But instead of my telling you again about how I made the transition into consulting, I thought you might benefit from hearing a few other people’s stories. Up first is the story of Zach Steeb.
Enjoy and let me know if you can think of other questions you’d want to ask.
What consulting firm(s) do you or have you worked at?
How long have you been in consulting and what is your area of expertise?
One and half years – Finance Accounting and Operations
What has been your biggest challenge to making it as a consultant?
Convincing folks that the experience I gained in audit could make me a good consultant.
What advice would you give someone trying to make the jump from industry or audit to consulting?
If your company/firm has a consulting service, look there first. Firms want to retain top talent, so it will be easier to get face time with consulting folks at the upper levels. Avoid relying on your current HR team – they seem to know little about the service offerings available throughout the organization. They also seem to drag their feet to keep you doing what you are currently doing for as long as possible. Write a solid intro email, find a partner/director in the group you find interesting, be bold and email them. Responses may vary based on your annual review ratings.
Describe how you went about transitioning into consulting?
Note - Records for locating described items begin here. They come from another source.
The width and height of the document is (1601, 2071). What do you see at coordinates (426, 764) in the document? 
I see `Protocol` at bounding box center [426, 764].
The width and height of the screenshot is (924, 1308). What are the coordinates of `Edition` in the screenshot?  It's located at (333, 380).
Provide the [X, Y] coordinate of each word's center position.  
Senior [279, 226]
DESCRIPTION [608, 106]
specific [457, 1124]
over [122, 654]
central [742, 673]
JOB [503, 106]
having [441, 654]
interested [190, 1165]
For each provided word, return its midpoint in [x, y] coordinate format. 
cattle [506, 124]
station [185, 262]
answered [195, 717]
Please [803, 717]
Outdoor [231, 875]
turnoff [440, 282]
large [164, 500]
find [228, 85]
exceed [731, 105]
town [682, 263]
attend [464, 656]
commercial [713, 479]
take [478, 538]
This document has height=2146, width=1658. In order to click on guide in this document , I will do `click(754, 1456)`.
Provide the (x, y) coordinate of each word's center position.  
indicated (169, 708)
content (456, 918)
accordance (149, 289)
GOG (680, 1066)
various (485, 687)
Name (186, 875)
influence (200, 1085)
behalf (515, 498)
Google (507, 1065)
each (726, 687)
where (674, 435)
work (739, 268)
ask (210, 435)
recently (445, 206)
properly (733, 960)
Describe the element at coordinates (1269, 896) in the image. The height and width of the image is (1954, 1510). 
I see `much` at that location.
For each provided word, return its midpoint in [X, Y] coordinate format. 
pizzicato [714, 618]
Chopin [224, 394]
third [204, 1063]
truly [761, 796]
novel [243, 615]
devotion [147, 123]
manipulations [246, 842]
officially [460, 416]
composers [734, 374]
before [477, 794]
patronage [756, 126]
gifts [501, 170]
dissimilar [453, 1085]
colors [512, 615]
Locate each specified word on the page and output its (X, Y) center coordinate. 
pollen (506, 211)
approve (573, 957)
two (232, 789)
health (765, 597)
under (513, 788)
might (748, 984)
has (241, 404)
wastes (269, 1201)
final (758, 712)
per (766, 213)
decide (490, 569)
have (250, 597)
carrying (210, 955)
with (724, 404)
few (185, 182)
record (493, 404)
Due to the perceived difficulty of switching from audit to consulting at PwC, I first applied to several consulting firms outside of PwC. I made it through the interview process but did not receive offers due to my lack of consulting experience. This was a result of me applying for experienced consulting positions, ie. positions above analyst. I then started to look within PwC. I did this by reading whitepapers produced by PwC over topics I found interesting. At the end of each of these whitepapers there is typically a listing of partners and directors to contact if you would like more information. I constructed a brief, professional intro email detailing my situation and interest. I kindly asked for 5 to 10 minutes of their time to speak to them a bit more for advice and guidance on making such a move.
All responses received were very positive, although the willingness to help varied greatly. Once I was able to get a partner on the phone, the process really began to get traction. People began connecting me with others as they began to understand my skill set and interests. In the end, I was put in touch with the group I was eventually brought into. The whole process took 3-4 months, which I think is fairly quick compared to other transfer stories. I attribute this to the leg work I put in myself rather then relying on HR to get me in touch with the right folks. I did not disclose to HR my intention to switch until I was offered the position in consulting. I did discuss my intentions to switch with my anchor client’s audit team to ensure proper resource planning could be performed.
More About Zach
Zach began his career in the Life Science and Venture Capital Assurance Practice at PricewaterhouseCoopers. He obtained his CPA and then moved into their Management Consulting practice. Here he focused on helping companies solve business problems within their Finance and Accounting departments. He graduated from Cal Poly, San Luis Obispo and is currently a Business Operations Manager at Applied Silver, Inc.